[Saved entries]
▼▼▼

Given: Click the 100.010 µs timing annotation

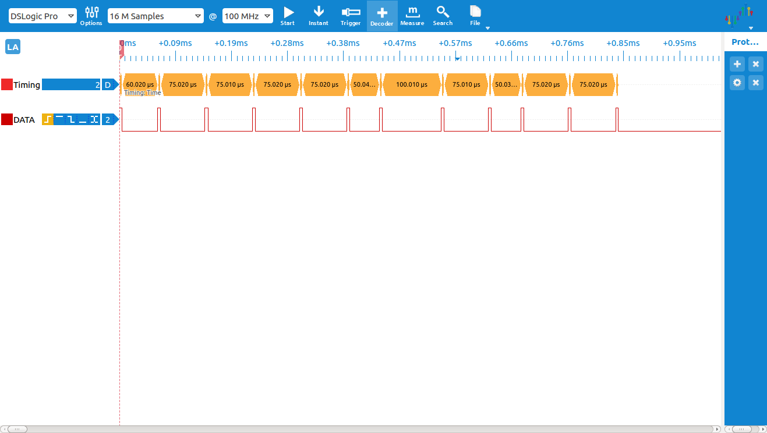Looking at the screenshot, I should [x=412, y=84].
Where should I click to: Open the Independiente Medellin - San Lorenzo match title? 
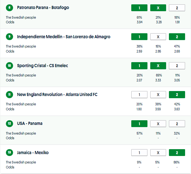point(63,37)

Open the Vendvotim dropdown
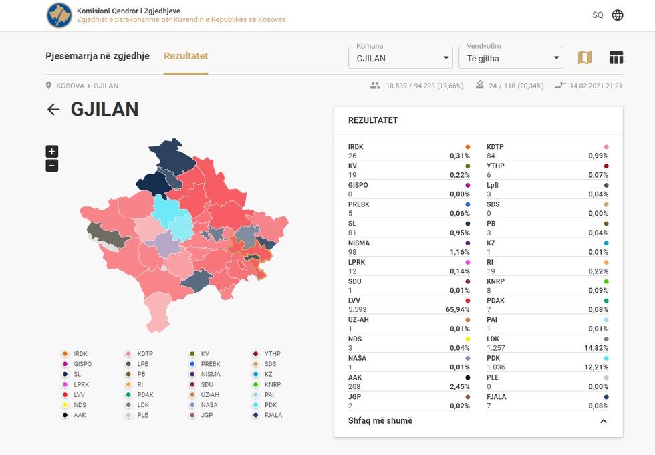click(x=510, y=58)

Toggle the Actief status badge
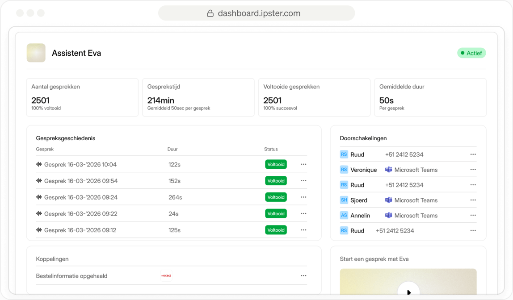point(471,53)
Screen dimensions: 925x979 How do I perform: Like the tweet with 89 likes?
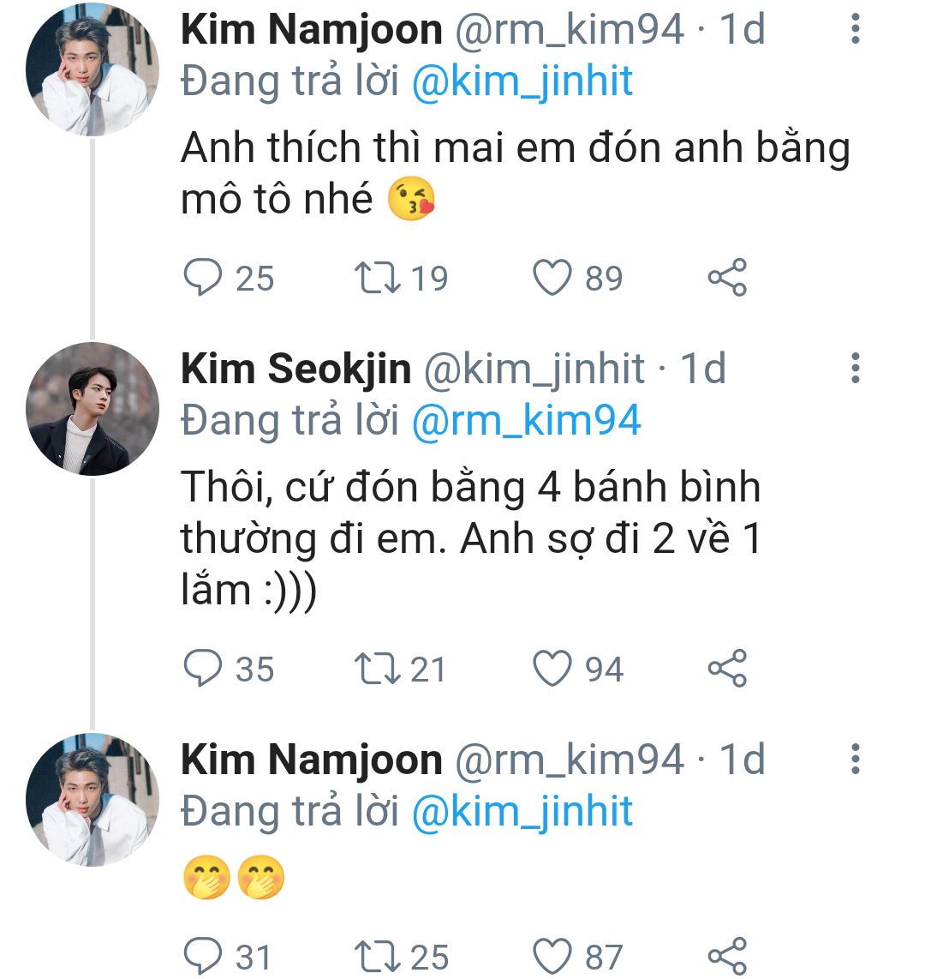pyautogui.click(x=552, y=279)
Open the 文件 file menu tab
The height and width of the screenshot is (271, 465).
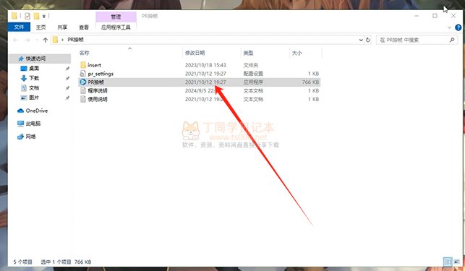(x=19, y=27)
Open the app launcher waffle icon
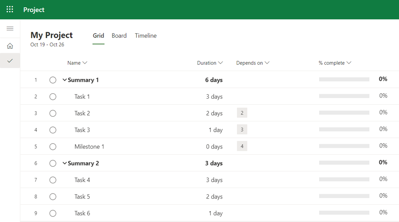 tap(10, 9)
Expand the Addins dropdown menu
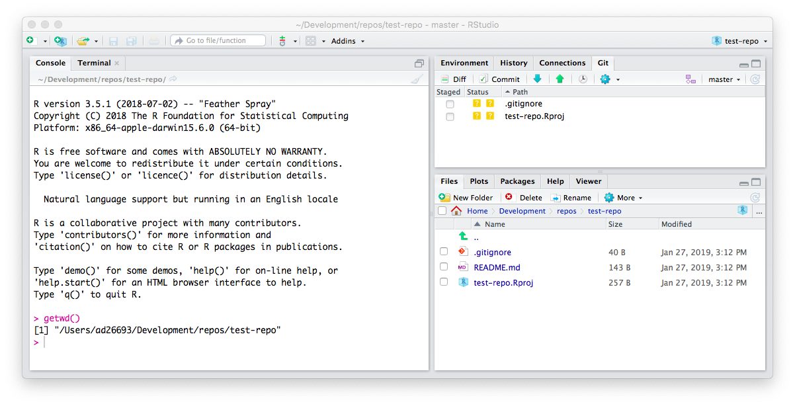The image size is (795, 406). (347, 41)
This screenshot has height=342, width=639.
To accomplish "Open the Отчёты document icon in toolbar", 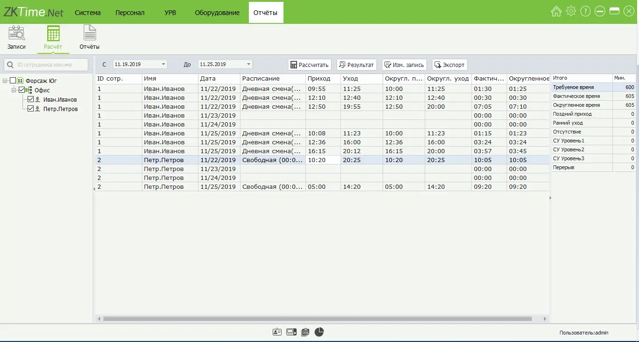I will (89, 34).
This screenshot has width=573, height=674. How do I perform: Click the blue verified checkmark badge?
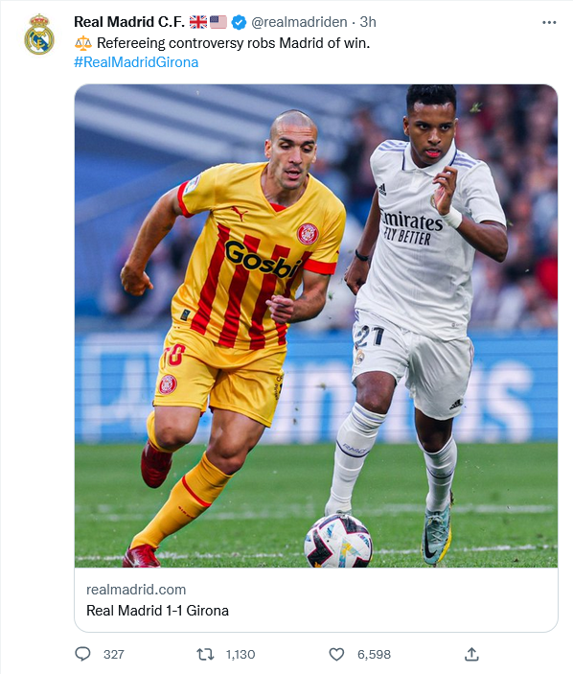tap(239, 22)
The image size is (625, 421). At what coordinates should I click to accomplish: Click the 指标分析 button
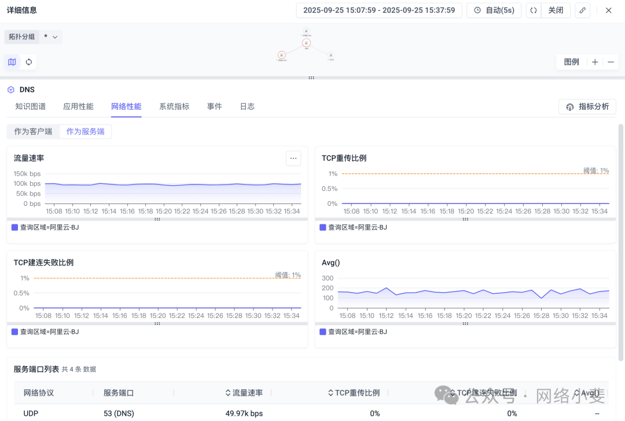(x=587, y=106)
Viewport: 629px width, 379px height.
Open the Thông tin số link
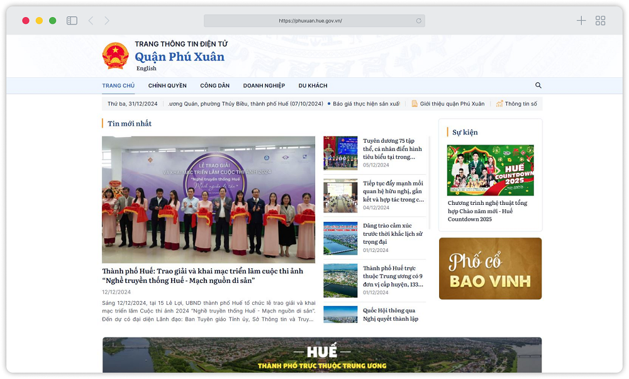coord(520,104)
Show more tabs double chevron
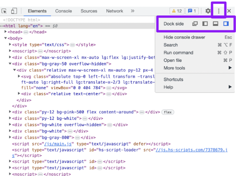Viewport: 236px width, 176px height. click(132, 11)
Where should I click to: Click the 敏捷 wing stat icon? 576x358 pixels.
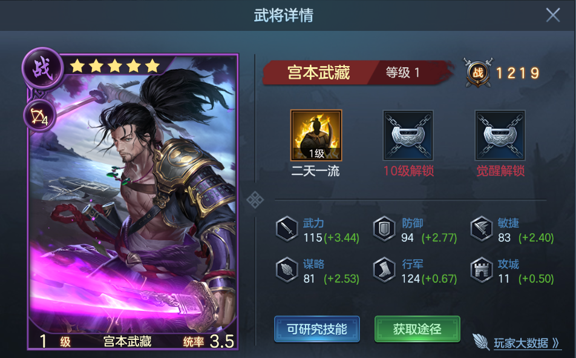pos(482,229)
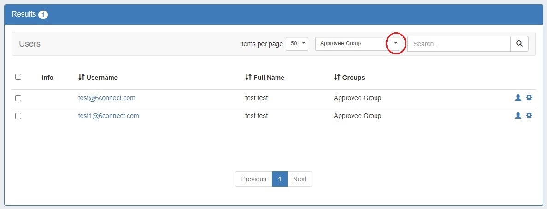Check the box for test@6connect.com row

18,98
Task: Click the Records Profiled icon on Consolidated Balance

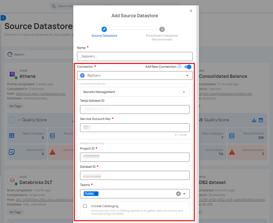Action: click(231, 135)
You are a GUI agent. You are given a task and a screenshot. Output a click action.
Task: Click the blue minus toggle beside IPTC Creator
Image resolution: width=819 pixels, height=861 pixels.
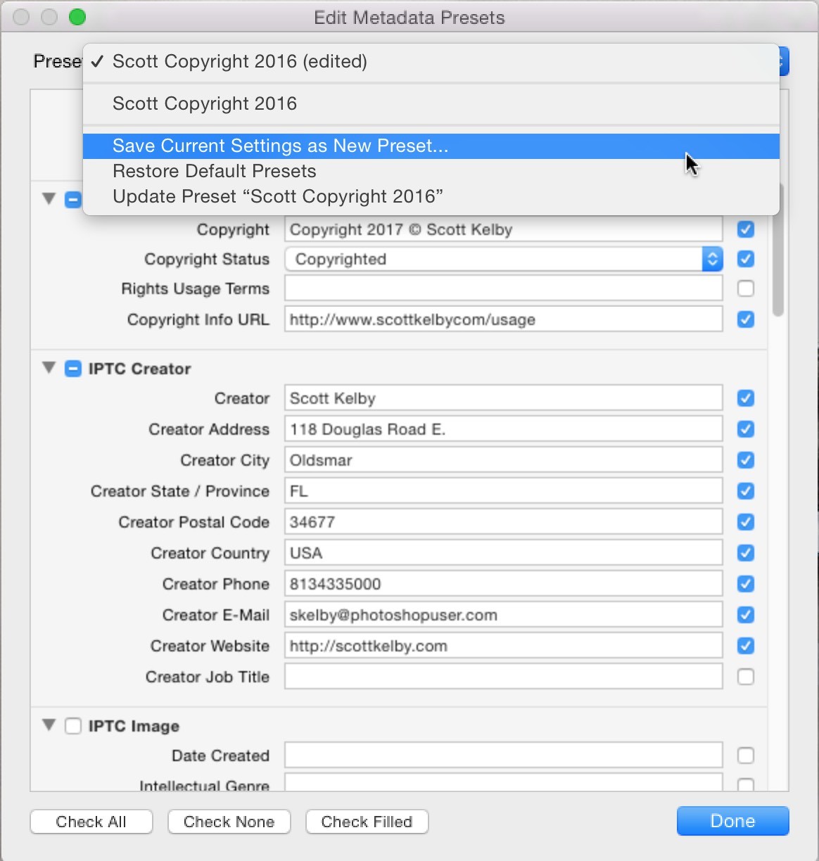[x=73, y=368]
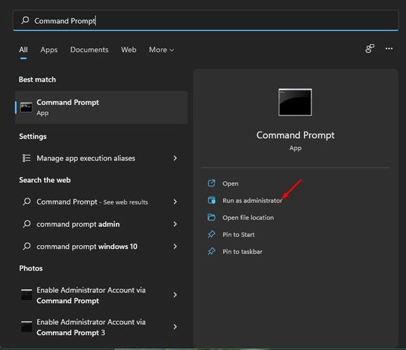Switch to the Documents filter tab
Screen dimensions: 406x350
[89, 49]
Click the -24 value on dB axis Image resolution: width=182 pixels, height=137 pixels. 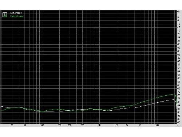pyautogui.click(x=178, y=38)
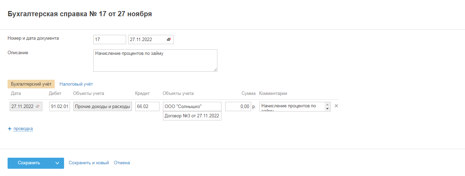This screenshot has width=465, height=176.
Task: Remove the posting row with X icon
Action: click(x=336, y=106)
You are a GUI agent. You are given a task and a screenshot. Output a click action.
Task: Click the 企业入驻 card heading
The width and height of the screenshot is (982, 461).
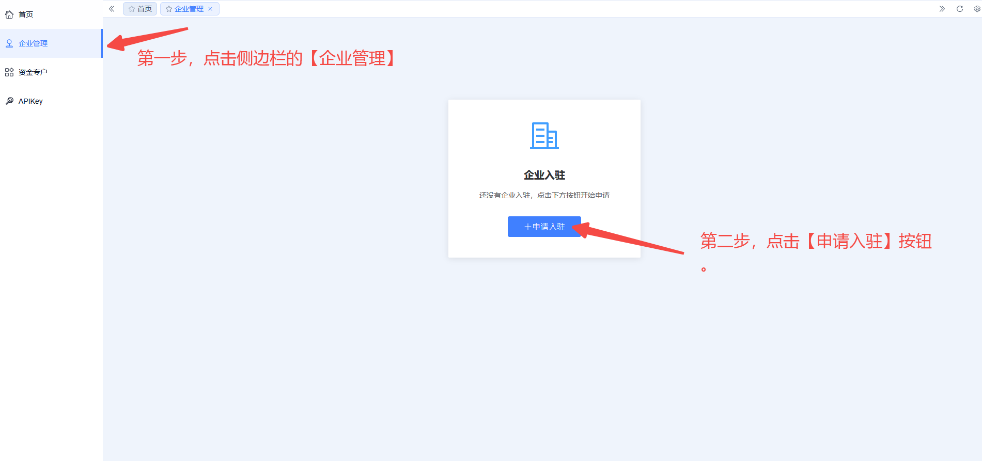(x=544, y=176)
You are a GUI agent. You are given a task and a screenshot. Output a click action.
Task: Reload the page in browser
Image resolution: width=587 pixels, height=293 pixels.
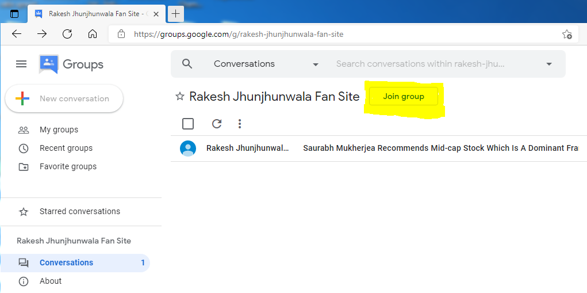point(67,34)
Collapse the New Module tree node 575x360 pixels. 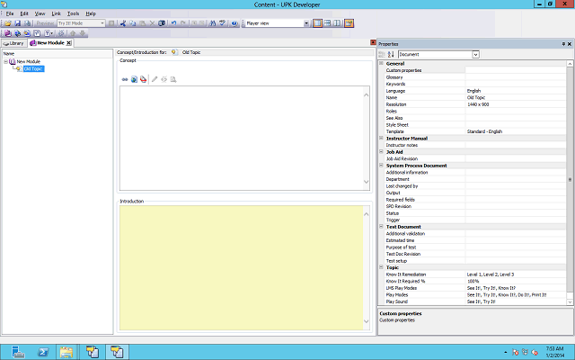pos(5,61)
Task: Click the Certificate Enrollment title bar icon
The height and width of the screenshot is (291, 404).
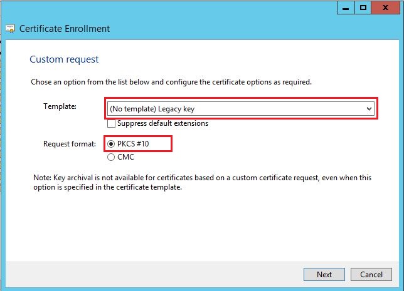Action: tap(10, 29)
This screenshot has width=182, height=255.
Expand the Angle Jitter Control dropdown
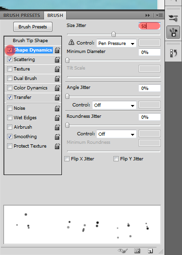114,105
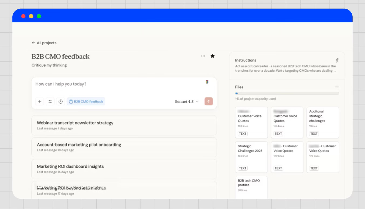
Task: Add a new file with plus icon
Action: [337, 87]
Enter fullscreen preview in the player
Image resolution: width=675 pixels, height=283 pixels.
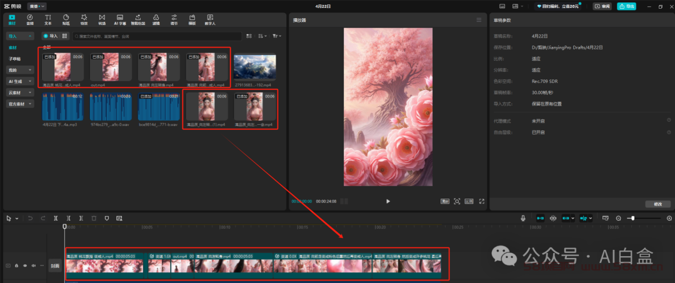coord(481,201)
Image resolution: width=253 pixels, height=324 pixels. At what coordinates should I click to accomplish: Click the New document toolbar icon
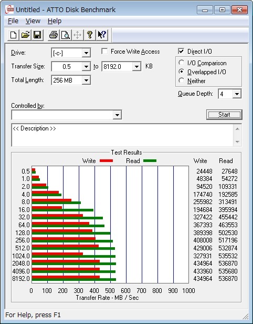14,35
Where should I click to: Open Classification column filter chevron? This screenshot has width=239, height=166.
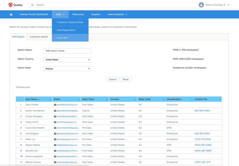192,99
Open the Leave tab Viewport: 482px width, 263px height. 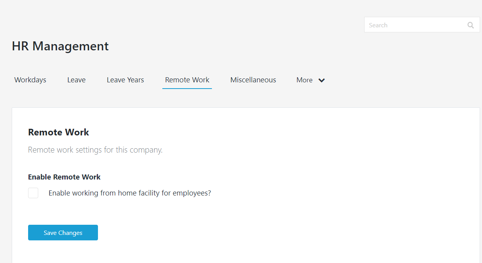76,80
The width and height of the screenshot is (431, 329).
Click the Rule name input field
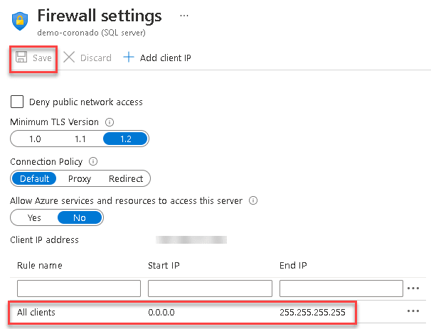[78, 288]
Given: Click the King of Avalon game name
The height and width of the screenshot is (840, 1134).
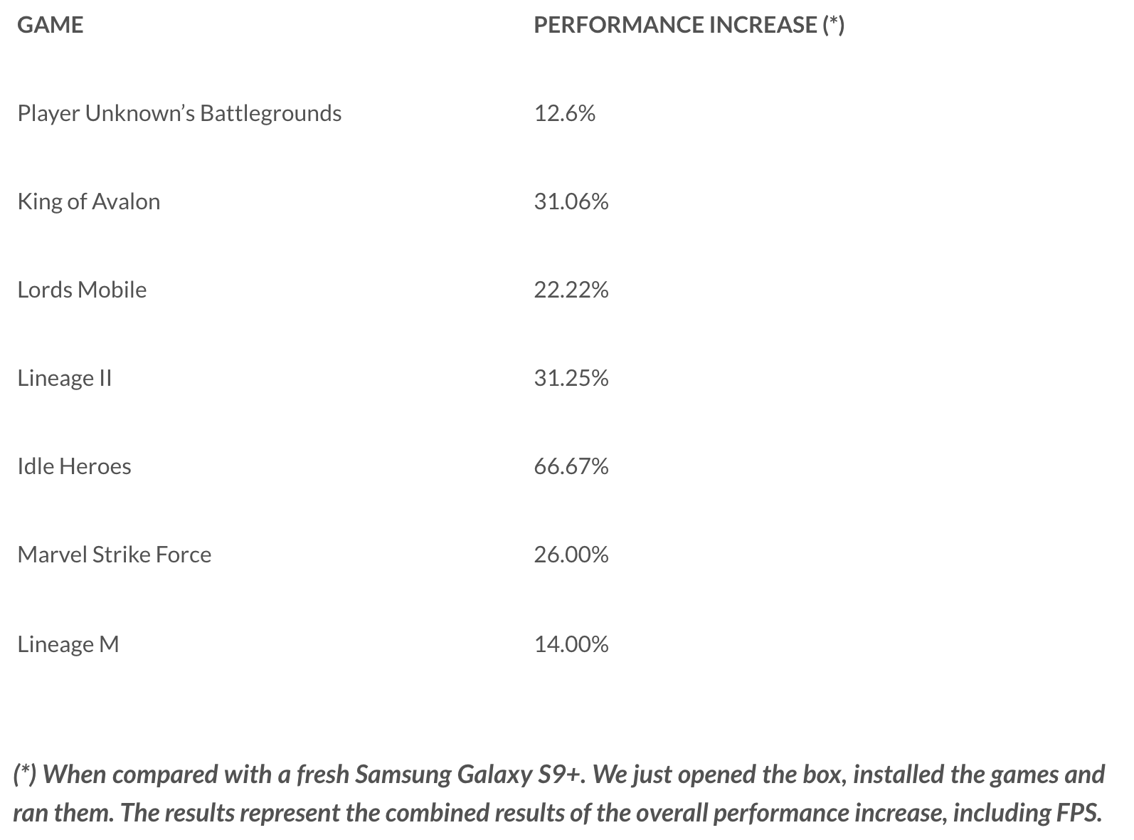Looking at the screenshot, I should click(x=89, y=201).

▲▲▲

WORK TO BE COMPLETED » Using the records above, print exactly the lines between the ones containing "Open the 文件 file menu tab" and "This screenshot has height=342, width=639.", inclusive, and nothing else; no pictures.

RESPONSE TO THE TASK »
Open the 文件 file menu tab
The height and width of the screenshot is (271, 465).
(x=19, y=27)
Open the app launcher waffle icon
 tap(10, 9)
Expand the Addins dropdown menu
The image size is (795, 406). (347, 41)
This screenshot has height=342, width=639.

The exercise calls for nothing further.